More than 100 sports organisations and athletes from around the world, including Olympians and world champions, have called on beverage giants Coca-Cola, Pepsi and bottler Coca-Cola Europacific Partners (CCEP) to fight plastic pollution by increasing their use of reusable packaging.  

The Paris 2024 Olympic and Paralympic Games will be the largest sporting event to serve beverages in reusable packaging, potentially replacing millions of single-use plastic cups. In a letter led by Sailors for the Sea, powered by Oceana and EcoAthletes, signatories expressed concern for the growing plastic pollution crisis and urged the soft drink companies to use Paris 2024 as a launchpad for introducing more reuse systems.  

Read more here.

Researchers call on governments to curb ‘stupid plastics’ 

Researchers say the world is in “the lull” before the plastic crisis begins in earnest. In a 2024 research review about the implications of increasing microplastic pollution, the authors write “the widespread outbreak of [microplastic] pollution has not yet occurred”. 

Three experts from Boston College, Norwegian University of Science and Technology and the Climate Policy Initiative Indonesia have called on the international community to implement a global cap on plastic production – with a focus on single-use plastics, regulate 15 groups of plastic chemicals of concern, including bisphenols, phthalates and PFAS and increase the use of reusable packaging by targeting manufacturers and retailers.

Read more here.

Firms attempt to quash California’s reusable plastic bag ban

Seeking to quash a regulatory change that would remove over 100 million pounds of North American post-consumer plastic resin per year, plastics giants have joined together to advocate for retaining recycled-content reusable plastic bags in California’s bag regulations, despite the environmental benefits of the  ban.
The coalition is calling for California lawmakers to abandon legislation that would expand the state’s bag ban to prohibit reusable bags made from 40 percent post-consumer resin.

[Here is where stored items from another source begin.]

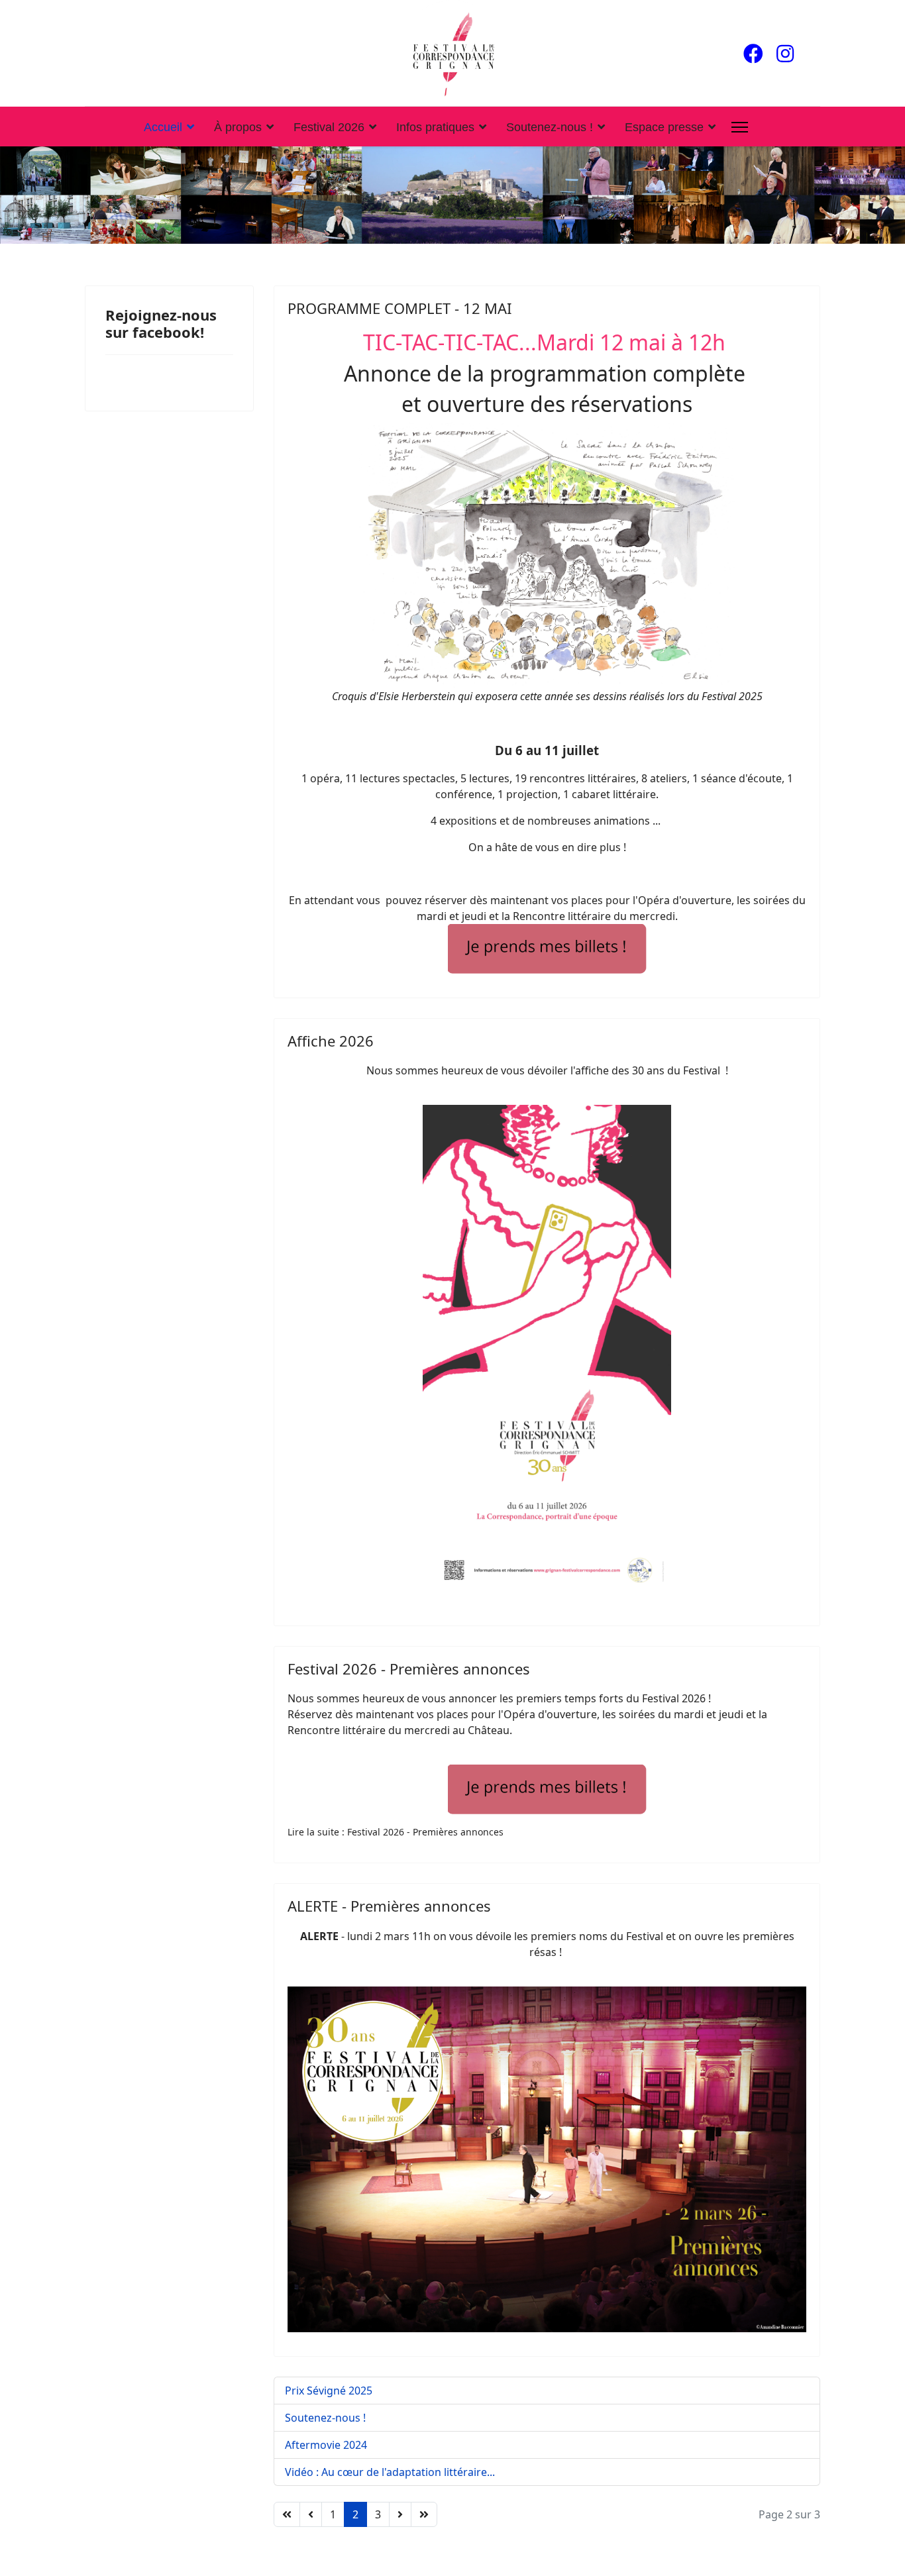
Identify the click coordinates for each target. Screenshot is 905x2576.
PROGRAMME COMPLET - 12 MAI (399, 308)
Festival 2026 (328, 127)
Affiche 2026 (331, 1041)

The plastics coalition has tried to defend its action by claiming the legislation would “force Californians to choose between two options, both of which carry with them negative environmental challenges.”

Read more here.

Environmental groups call for Labour to tackle the ‘plastic crisis’

Responding to the Labour Party’s landslide victory in the UK general election, co-founder of A Plastic Planet & Plastic Health Council, Sian Sutherland has said that a clear and comprehensive policy that takes a long-term vision is the ‘only vehicle to fight the impact of plastic on our bodies and planet’, and insisted science must inform legislation that provides certainty to business and signals that single-use plastic will no longer be the norm.

Jane Martin, chief executive of environmental charity City to Sea, also called for action on ‘single-use culture’ and called for the UK to catch up with EU legislative changes: “The EU has developed the PPWR, and deposit returns schemes have been implemented in a number of countries with great success. Simply, the UK is being left behind.”